Long-term care insurance can be pricey but useful
By Michelle Singletary
My youngest child is skeptical when I tell her that mothers know everything.
I'm teasing her, of course. But I do tell my 6-year-old that if I don't know something, I will either find out the answer for her or show her where to get the information. That's how I approach the questions I get during my regular online discussions. If I don't know, I'll try to point you in the right direction, as I did in a recent chat:
Q: Who should buy long-term care insurance? How do you evaluate the various plans?
A: Long-term care insurance can cover the cost of nursing homes, assisted-living facilities, and in-home care. In most cases, the insurance will cover expenses for those who need assistance with such daily activities as eating, dressing and bathing, or who have a severe cognitive impairment such as Alzheimer's disease.
This is expensive insurance. Depending on your age and the options you choose, yearly premiums vary from $1,000 to as much as $8,000. I suggest you visit www.aarp.org, which has a lot of really good information on buying long-term care insurance. I certainly plan on buying it when the time is right.
One consideration with this type of insurance is: Do you have assets that you don't want to spend down should you need long-term nursing home care? If you are nearly broke now, you may not be able to afford this insurance and you would quickly qualify for state aid.
Before you buy, also read "A Shopper's Guide to Long-Term Care Insurance," put out by the National Association of Insurance Commissioners (www.naic.org).
Q: I'm young (think 30 years or so from retirement) and have several health problems, some of which have been difficult to diagnose. My mother is afraid of my becoming incapacitated and wants me to have long-term care insurance. I'm just not sure it's right for me. I don't think the AARP site will help.
A: If at this young age you anticipate some major health issues that will require care sooner rather than later, you might consider long-term care insurance. But if you're only guessing and it might be 30 years before you need this care, don't pay for this insurance yet.
Q: My husband and I are in our mid-50s, childless, retired, and have substantial assets, including two homes (a primary residence and a beach home). We also have retirement savings upward of $1 million. We enjoy our life together, but we're going around in circles about our wills.
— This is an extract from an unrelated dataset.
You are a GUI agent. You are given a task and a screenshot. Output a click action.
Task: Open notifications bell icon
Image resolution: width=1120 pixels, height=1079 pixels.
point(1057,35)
Other than two nieces who are below college age, for whom we want to set aside enough for college in case their parents don't quite manage it, we don't particularly feel that we owe adult nieces and nephews a substantial chunk of change. But we want to arrange it so that we leave our assets to each other first, and then upon the second death distribute some part to relatives but the majority to charities. How do we set up our wills to do that?
A: I'm not an expert in this area so I recommend you sit down with a good estate attorney (ask around for recommendations).
Aside from charities, may I also recommend you set up a trust that would help extended family members go to college? I helped set up one for an elderly aunt who, like you, doesn't have a lot of direct heirs.
Part of the money she leaves will be distributed to any heir for generations to help pay for college.
There are rules for the distribution, of course. Can't touch the principal and those benefiting have to maintain a certain grade-point average. But I felt it would be wonderful to set up a family college scholarship fund.